By Arick Severson
A US House Oversight Committee investigation found in baby food levels of lead, mercury, arsenic, and cadmium significantly above the acceptable limits set for other essential needs, such as drinking water. Prenatal, newborn, and developmental toxic exposure limits are typically lower than that prescribed for the general population due to various considerations. Toxicity is often described in units of mg/kg, or amount per body size. Brain and body development occurs vigorously during youth and is quantifiably reduced by detrimental substances, in this instance described as an average reduced lifetime income of $18,000. There are other approximation methods, such as the lead-crime hypothesis, which is based on recurring correlations.
Testing individual ingredients before combining them into a finished product may cause artificially low hypothetical estimates due to numerous variables in complex manufacturing processes.
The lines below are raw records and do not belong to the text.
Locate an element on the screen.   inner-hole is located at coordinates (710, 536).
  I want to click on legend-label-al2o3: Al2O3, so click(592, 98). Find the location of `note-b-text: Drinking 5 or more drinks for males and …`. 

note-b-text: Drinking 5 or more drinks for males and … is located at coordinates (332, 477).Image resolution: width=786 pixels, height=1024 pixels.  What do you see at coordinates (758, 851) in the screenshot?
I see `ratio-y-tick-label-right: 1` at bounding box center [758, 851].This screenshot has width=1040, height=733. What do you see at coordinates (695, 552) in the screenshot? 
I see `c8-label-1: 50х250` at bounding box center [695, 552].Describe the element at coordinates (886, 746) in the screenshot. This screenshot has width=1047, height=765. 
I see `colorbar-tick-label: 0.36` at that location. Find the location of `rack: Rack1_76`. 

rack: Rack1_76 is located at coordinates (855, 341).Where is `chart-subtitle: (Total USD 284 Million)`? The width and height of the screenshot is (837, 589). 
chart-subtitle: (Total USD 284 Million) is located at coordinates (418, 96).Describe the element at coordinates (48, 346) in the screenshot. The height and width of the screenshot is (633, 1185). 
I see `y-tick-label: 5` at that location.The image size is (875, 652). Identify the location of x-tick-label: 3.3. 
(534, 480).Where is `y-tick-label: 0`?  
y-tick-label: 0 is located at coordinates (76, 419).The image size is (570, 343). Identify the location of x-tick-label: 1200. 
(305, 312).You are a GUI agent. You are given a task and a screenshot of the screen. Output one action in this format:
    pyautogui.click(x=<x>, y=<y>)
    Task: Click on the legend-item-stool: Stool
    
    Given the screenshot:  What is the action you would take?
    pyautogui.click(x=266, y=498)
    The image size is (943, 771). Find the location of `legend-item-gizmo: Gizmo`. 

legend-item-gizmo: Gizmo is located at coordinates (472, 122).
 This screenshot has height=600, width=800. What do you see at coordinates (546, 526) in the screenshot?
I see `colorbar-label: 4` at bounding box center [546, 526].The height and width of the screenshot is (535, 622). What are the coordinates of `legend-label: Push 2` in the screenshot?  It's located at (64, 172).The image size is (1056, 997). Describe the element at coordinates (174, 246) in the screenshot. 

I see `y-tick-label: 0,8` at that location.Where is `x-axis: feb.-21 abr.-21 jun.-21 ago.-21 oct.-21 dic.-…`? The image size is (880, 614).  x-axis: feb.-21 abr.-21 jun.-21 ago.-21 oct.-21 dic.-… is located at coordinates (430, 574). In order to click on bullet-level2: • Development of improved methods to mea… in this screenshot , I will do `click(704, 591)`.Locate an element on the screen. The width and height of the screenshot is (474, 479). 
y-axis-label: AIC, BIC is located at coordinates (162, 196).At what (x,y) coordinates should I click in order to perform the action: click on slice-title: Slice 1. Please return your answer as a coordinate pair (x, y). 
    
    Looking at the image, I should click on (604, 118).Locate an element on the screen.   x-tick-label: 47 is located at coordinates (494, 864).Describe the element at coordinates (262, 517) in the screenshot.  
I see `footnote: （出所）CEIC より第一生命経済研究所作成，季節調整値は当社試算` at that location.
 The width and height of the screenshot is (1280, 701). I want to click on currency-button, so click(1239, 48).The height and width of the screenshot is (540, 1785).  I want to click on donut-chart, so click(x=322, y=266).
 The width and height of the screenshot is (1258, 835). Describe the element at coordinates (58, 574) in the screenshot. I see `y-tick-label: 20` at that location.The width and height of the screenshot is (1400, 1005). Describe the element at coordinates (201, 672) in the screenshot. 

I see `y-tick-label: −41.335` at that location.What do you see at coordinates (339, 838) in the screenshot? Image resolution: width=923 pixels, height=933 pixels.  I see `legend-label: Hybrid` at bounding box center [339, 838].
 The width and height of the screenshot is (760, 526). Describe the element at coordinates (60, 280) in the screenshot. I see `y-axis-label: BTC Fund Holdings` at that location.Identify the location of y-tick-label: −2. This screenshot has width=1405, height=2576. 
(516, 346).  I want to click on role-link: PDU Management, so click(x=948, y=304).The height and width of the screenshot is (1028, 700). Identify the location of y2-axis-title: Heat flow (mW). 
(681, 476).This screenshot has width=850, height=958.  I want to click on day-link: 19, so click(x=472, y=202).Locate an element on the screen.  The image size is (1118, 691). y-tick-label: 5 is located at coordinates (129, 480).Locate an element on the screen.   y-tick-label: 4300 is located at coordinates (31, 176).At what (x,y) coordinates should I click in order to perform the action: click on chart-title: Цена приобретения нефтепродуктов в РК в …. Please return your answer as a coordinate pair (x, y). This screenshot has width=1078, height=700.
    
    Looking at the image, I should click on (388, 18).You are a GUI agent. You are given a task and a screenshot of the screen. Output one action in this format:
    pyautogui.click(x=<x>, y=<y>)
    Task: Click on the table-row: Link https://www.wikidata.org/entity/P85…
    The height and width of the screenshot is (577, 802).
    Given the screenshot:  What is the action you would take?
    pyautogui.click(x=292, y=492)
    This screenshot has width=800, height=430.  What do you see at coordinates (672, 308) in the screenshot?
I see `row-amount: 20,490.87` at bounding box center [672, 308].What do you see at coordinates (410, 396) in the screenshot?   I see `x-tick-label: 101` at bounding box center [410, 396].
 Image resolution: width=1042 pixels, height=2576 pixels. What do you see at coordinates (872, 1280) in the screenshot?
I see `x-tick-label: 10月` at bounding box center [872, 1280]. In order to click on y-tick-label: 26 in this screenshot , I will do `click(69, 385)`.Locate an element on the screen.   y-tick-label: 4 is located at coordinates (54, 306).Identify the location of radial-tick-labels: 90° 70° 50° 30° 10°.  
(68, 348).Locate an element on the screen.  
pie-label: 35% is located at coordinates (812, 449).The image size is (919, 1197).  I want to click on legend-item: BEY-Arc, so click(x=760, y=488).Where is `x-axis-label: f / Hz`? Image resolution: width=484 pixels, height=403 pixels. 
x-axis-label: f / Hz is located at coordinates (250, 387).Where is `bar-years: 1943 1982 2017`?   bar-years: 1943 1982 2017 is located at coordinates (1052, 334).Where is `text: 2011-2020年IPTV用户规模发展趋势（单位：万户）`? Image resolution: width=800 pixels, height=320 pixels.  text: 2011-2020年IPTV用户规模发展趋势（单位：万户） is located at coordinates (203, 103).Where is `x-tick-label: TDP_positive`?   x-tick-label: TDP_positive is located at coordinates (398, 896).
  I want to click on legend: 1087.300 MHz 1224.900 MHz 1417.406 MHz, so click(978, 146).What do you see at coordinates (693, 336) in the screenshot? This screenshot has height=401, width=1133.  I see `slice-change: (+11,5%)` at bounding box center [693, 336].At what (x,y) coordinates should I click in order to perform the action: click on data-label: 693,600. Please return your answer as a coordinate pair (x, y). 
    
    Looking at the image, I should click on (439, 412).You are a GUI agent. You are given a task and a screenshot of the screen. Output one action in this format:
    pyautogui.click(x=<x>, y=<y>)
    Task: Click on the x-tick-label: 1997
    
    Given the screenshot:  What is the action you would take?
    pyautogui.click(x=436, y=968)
For this reason, multiple regulations derived from acts of congress, such as the Federal Hazardous Substances Act and the Food, Drug and Cosmetic Act, require testing of the whole as presented to customers and consumers. The sheer volume of total national production prevents widespread verification testing by public governmental agencies and necessitates transparent in house analysis. About half of the companies involved did not participate (Walmart, Campbell, and Sprout Organic Foods), and another half did participate (Nurture, Beech-Net, Hain, and Gerber).